I'd rather live for myself then pine it away.

and I've always believed that everything happens for a good reason.
not saying that I'll slum around waiting for an opening.
you still got to work your arse off for it.
but i've had many fair share of disappointments in my life which I've had the battlescars to parade around.
and somehow, by believing in that little philosophy, it doesn't sting as much.
and everyone knows that the key to a happy long stress-free life is well... happiness and no stress.
so if that little line is true, then everything falls into place at the right time, right place with the right people in the right circumstances.
it happens for a good good good good reason.

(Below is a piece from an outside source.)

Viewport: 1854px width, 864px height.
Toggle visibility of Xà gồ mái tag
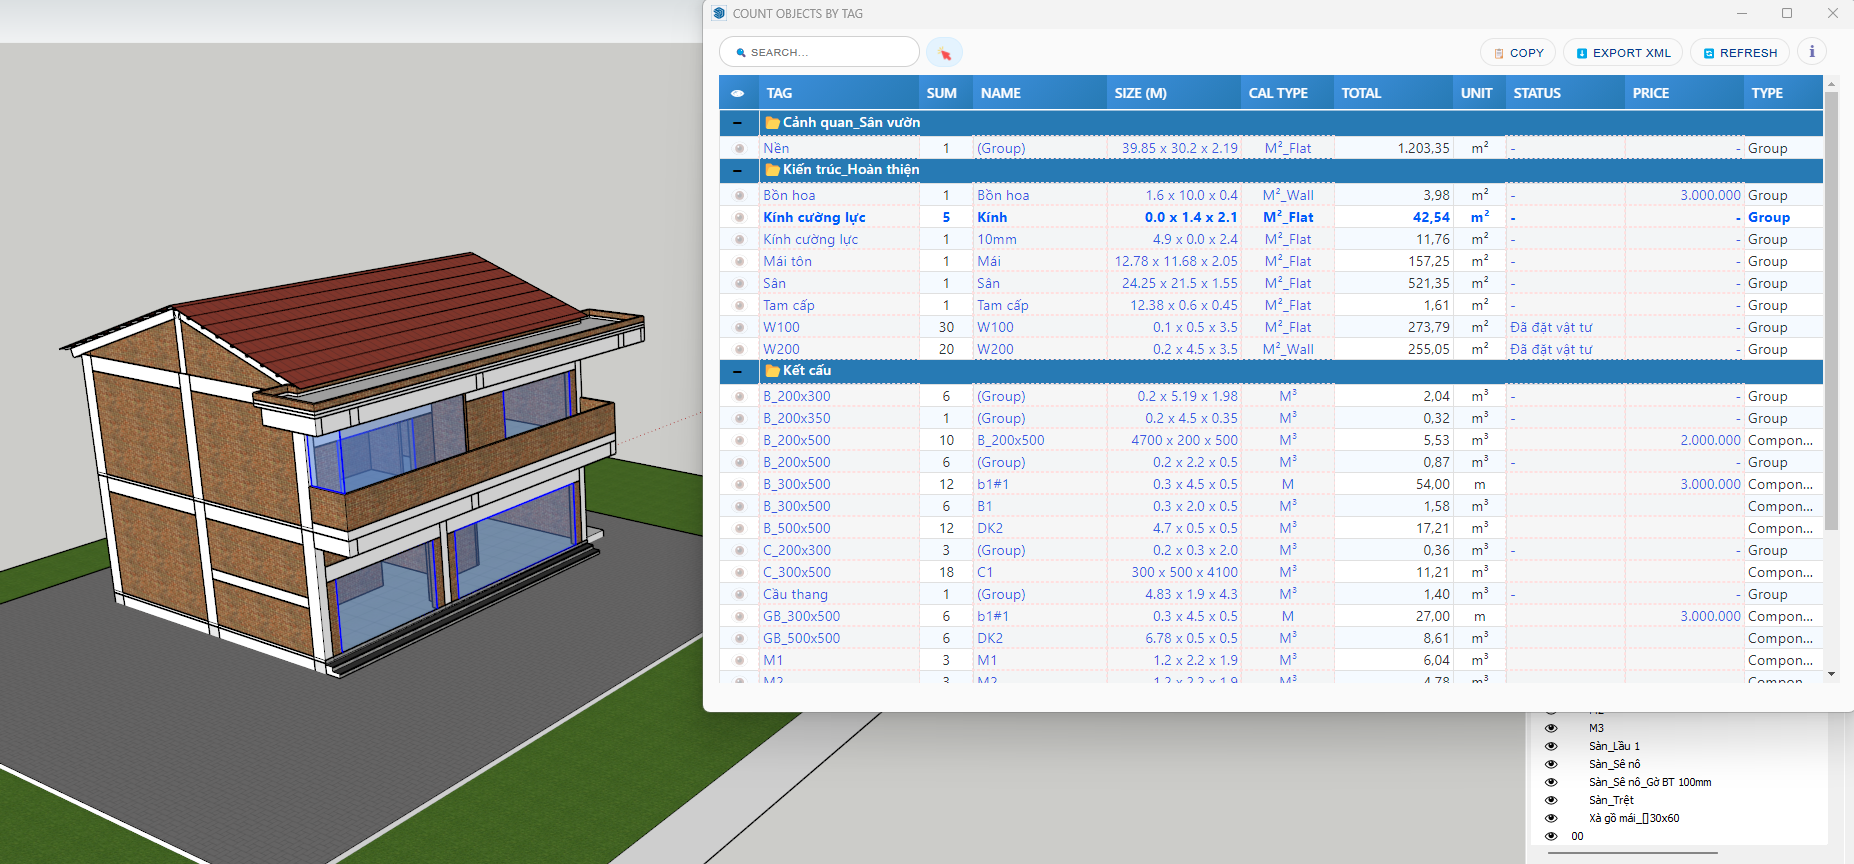coord(1551,818)
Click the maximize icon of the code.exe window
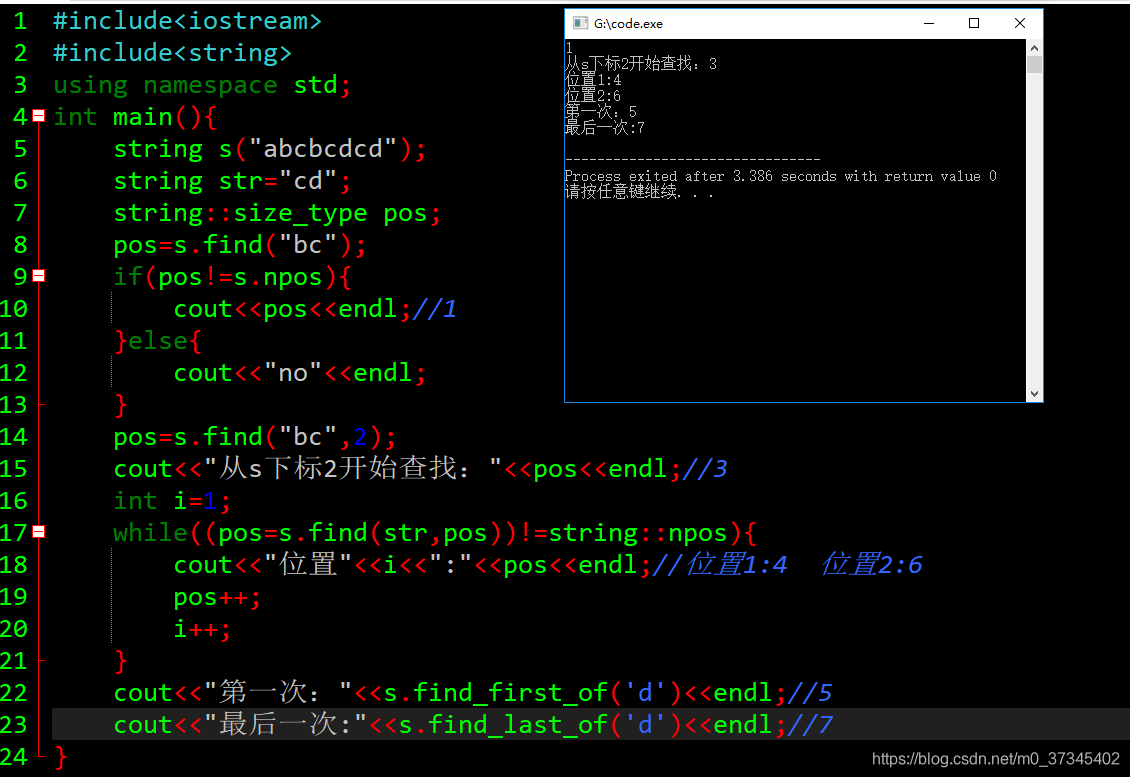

then I guess this tightly-shut door is probably not a good reason.
I was hoping it would be right in all the ways, but it seems not to be the right time or circumstances for quite a long time.
and I thought that just with the right people, it would just become and gel and solidify and create something quite amazing and wonderful.
but still, TFTM.

Monday, August 16, 2010

seen quite a number of aeroplanes these few days, even though I was kept indoors.
and as unoriginal as this sounds, I kinda wish now that they were shooting stars because then I would get a whole bunch of wishes.
and even though I've been pretty much a very lucky kid not wanting of anything thus far and have the most perfect family and friends, there are still things that are on my wish list off the top of my head right now.
lols.
want much?



and I've been wishing for quite a while now but I think this is one shooting star that's destined to crash and burn. Literally.
Officially today.
I'm done. I'm done. I'm done. I'm done. I'm done.
Note to self: repeat mantra 10000000x everyday.

Saturday, August 07, 2010

of preludes

2nd week: DONE!
flew by like the wind.
the group's been awesome and awfully supportive.
I must have had done a thousand and one good deeds in my past life to deserve such nice people.
and it's a whole lot easier now to blend into the hospital setting. the nice officewear mum got me definitely helped ease the transition. lols.
but on a serious note, it's better now. much much better.
and i'm starting to enjoy the various perks that comes with the statement 'I'm a student doctor' and wearing my fuchsia pink (I'm shameless that way. but in my defense, I'm a very visual person. bright bright bright bright colours make my day!) stethoscope around my neck.
i'm learning to sit back and enjoy the ride.
it's tough as nails and not for the faint-hearted but there's a big difference between 'this has been what I've always wanted to do' and 'I have no idea why I'm trying this hard'.
and thankfully, I belong to the former category.
and those 5 pre-clinical semesters were just a long, unavoidable prelude to all this awesomeness.

and eventhough I still feel as small as a squash-able bacteria whenever some consultant grills me on the different types of eczema and I reply with an intelligent "ummmm", I still wake up at 6am with no complaints and take the earlier train so I can get there just in time to put my tote into the locker and walk down the now-familiar hallway with a bound in my step.
because I remember that my ultimate dream job is just a few steps away and I can totally see now that I'm on my way there.

Sunday, August 01, 2010

of onesies and dermatology

have been gorging myself with bloody, pus-ey, gross pictures of thingamajigs that grow on skin all day yesterday, thanks to the damn Derm rotation.
enough was enough.
so headed out for much-needed sunshine and yummy goodness on a bright Sunday morning in the form of warm crusty (no, not that kinda crust with dried serum, blood and cellular debris in the Derm clinics) ricotta hotcakes with blueberries and the company of the BFG.
I'm having this obsession with blueberries right now. Blue naevi, anyone? OMG, need to stop with the Derm glossary items!

and came home with sackful of groceries, salmon pate and baguette (whenever I carry the baguette, I always get transported mentally to Paris) from my beloved French charcuterie and the cutest blanket sleeper/onesie/bunny suit pyjamas in blue for the BFG from Peter Alex. I saw that adorable thing in the shop window just yesterday and have been hankering to get it for the BFG and today, the BFG took one look and wanted one right away and is happily wearing it around the apartment right now with the cutest look of glee.

definition of blanket sleeper: a one-piece of pyjama that consists of long pants and sleeves akin a long playsuit!
defintion of BFG: Big, Friendly Giant (inspired by dear Mr Dahl from one of my fave children's book) aka the brother's latest nickname

now the BFG looks like an overgrown baby in blue!